REQUIREMENT
Across the entries below, how many lines have the string "size" in them? Reply with only the number.

Segment Start: PROVIDED INFORMATION

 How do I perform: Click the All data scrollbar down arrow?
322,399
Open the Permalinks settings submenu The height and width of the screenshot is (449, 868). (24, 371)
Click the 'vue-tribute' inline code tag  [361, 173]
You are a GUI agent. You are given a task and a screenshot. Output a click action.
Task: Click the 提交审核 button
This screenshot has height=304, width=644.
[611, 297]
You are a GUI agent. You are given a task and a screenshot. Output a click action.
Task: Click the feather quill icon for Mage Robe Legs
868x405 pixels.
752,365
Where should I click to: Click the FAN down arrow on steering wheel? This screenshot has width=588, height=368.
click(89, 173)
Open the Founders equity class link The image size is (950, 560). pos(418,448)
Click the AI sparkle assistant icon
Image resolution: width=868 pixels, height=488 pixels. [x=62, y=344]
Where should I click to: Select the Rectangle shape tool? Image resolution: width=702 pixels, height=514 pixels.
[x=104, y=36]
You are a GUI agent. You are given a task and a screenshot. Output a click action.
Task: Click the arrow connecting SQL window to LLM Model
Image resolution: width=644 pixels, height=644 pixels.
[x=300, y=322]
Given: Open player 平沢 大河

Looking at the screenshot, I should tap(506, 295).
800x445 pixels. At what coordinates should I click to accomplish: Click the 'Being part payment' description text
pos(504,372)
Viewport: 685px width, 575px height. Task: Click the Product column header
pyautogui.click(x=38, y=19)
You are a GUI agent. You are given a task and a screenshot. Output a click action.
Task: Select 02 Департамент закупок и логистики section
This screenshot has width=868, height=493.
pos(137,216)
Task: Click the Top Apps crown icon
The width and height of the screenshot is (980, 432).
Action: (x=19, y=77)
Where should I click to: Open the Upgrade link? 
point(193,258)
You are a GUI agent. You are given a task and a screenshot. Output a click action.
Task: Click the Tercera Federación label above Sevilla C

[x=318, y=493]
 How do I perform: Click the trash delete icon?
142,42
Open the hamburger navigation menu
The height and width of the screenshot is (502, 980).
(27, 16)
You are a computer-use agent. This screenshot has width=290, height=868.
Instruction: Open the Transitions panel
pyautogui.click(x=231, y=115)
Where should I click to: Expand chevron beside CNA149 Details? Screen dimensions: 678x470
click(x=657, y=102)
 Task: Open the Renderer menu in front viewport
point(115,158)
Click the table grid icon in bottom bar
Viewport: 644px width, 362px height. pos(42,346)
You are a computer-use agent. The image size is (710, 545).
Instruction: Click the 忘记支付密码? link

Segment End: PROVIDED INFORMATION

TASK RESULT
2